What are you doing now to market your practice? Could you use some of that time for blogging? If you’re not doing anything right now to market your practice, don’t you think you should?

In the past, my blogging has been sporadic. Stretches of consistency followed by stretches of “I’m busy with other projects and I’ll get back to blogging when I can”. Recently, I decided to take my own medicine. Not only have I started posting consistently again, at my wife’s urging I’ve been doing it every day. Even though it’s only been a couple of weeks, I’m already seeing a lot more traffic, subscribers, and new business.

Is blogging for every attorney? No. If you have other ways to build your practice and they are working, you don’t need a blog. It is hard work and it is a commitment. (Actually, the writing really isn’t hard, what’s hard is the commitment.) But if you’re looking for something to bring in more business, if you have more time than money or you’re willing to make the time because you can see why it would be worth it, if you like to write or have someone on staff who does, then blogging is a great way to rise above the competition and get into the top 5%.


What do SEO and client relations for lawyers have in common?


“I’m a busy lawyer. I don’t have a lot of time to write a newsletter or blog.”
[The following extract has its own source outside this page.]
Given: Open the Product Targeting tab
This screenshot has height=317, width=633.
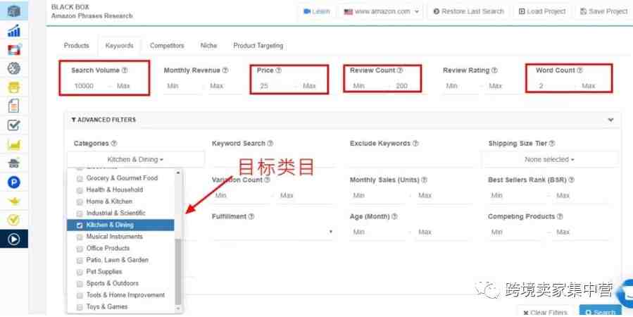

Good. If you have time to write a lot, your clients and prospects might not read what you send them.

While frequency of contact is important, quality is far more important. Instead of writing low-quality weekly messages, you’ll do far more to strengthen your relationships and build your reputation by sending a high-quality missive once a month.

I am subscribed to hundreds of blogs and email newsletters. My email inbox and RSS feed reader are inundated. Several times a day I peruse these offerings. I spend most of that time skimming the headlines and deleting or archiving nearly every article. I may scroll through ten or twenty percent but I probably read no more than two percent. The ones I read (and, often save) are where the real value for me lies.
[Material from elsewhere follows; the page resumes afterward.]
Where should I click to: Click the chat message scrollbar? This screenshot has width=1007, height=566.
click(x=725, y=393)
I stay subscribed to this multitude of newsletters and blogs because they give me a sense of what’s trending in my areas of interest. I also find articles I can share with my Twitter and Facebook companions. And, I do find articles worth reading. If I don’t have time to read them on the spot, I save them to read later. Many of the publications I follow publish several times per week; some of the bigger publications publish twenty or thirty articles per day.

I filter through a large quantity of articles looking for the few of high quality. Sometimes they come from the multitude. More often, they come from the handful of sources that consistently provide high quality material. They may not post frequently and not everything they post is golden, but the most useful material (for me) usually comes from the same sources. Those are the ones I look forward to and make sure I read.

So, if you write a newsletter or blog, you don’t have to write every day or three times a week or even weekly. Write when you can but make it worth reading. Your clients and prospects will appreciate it.

Apparently, uncle Google agrees. Carolyn Elefant writes that while in the past, quantity of keywords and links to a web site determined primacy in search engine ranking, Google has modified its algorithm to better reflect the quality of those keywords and links. You don’t need everyone linking to your site, so long as you have the right ones.